Records drawn from a dataset:
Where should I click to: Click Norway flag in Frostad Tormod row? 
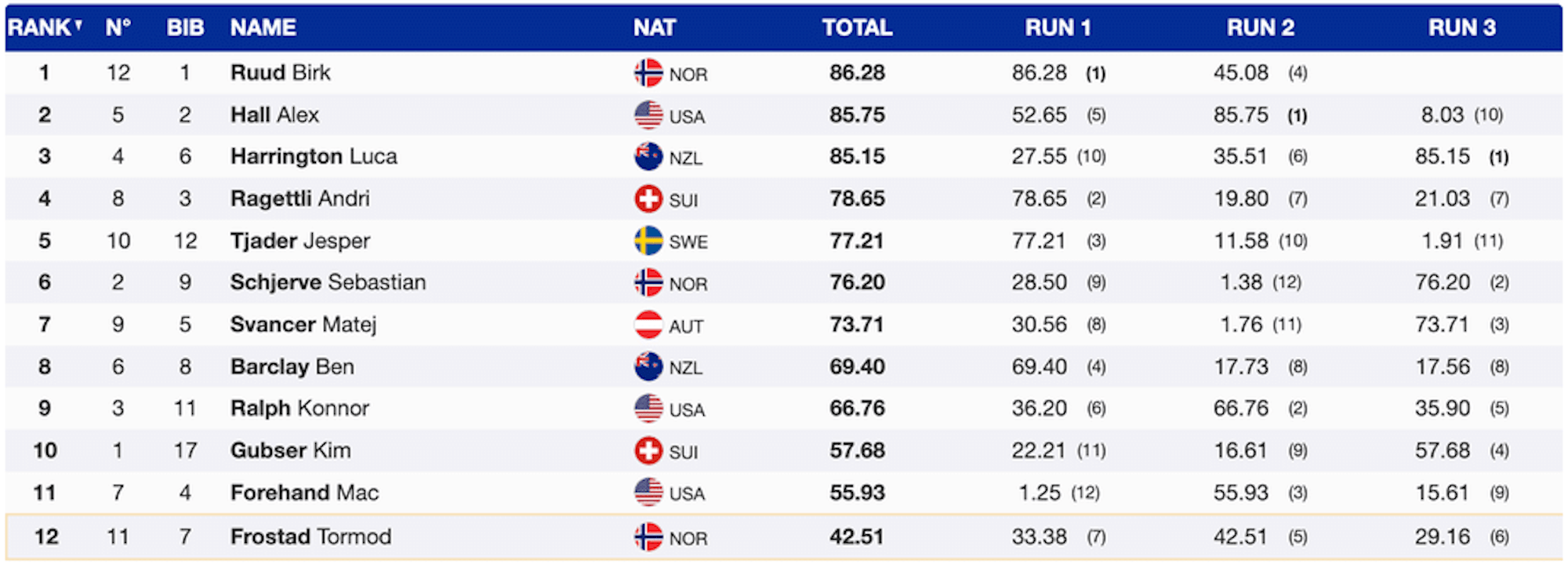[x=648, y=537]
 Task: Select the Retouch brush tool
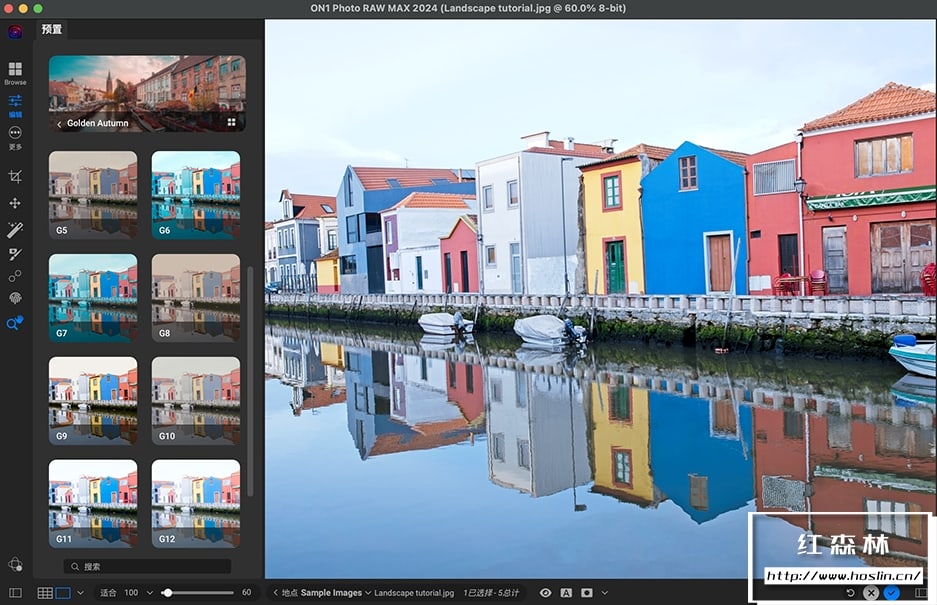pos(15,254)
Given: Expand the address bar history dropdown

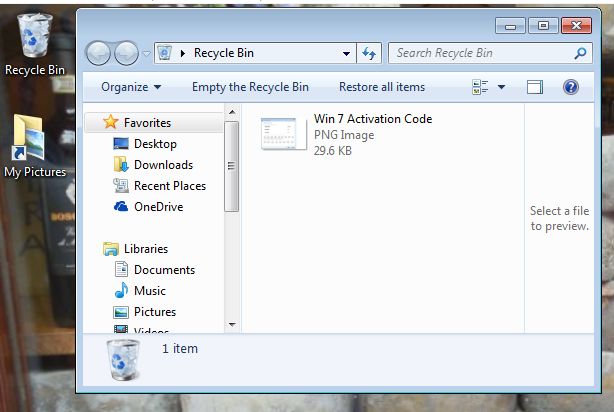Looking at the screenshot, I should (347, 53).
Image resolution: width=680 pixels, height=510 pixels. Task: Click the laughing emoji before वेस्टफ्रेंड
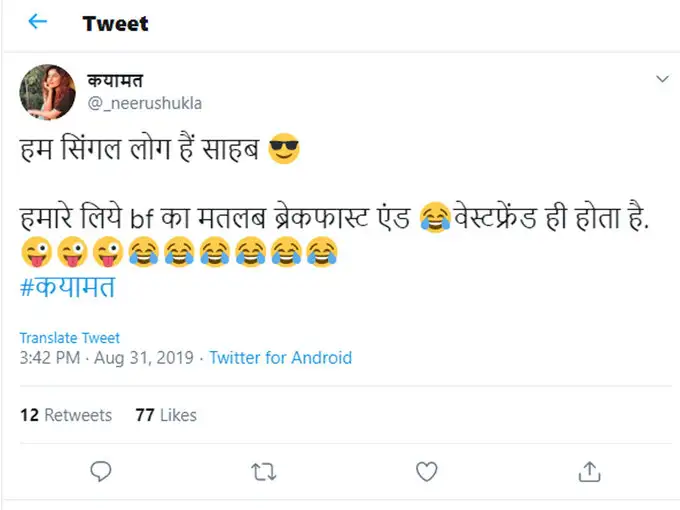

Task goal
Exclude the pictures and print the rest of the data exactly.

Exercise result
Where should I click to: Click Norway flag in Frostad Tormod row? 
[x=648, y=537]
 Task: Select the Retouch brush tool
pos(15,254)
Given: Expand the address bar history dropdown

Looking at the screenshot, I should (347, 53).
Image resolution: width=680 pixels, height=510 pixels. Task: Click the laughing emoji before वेस्टफ्रेंड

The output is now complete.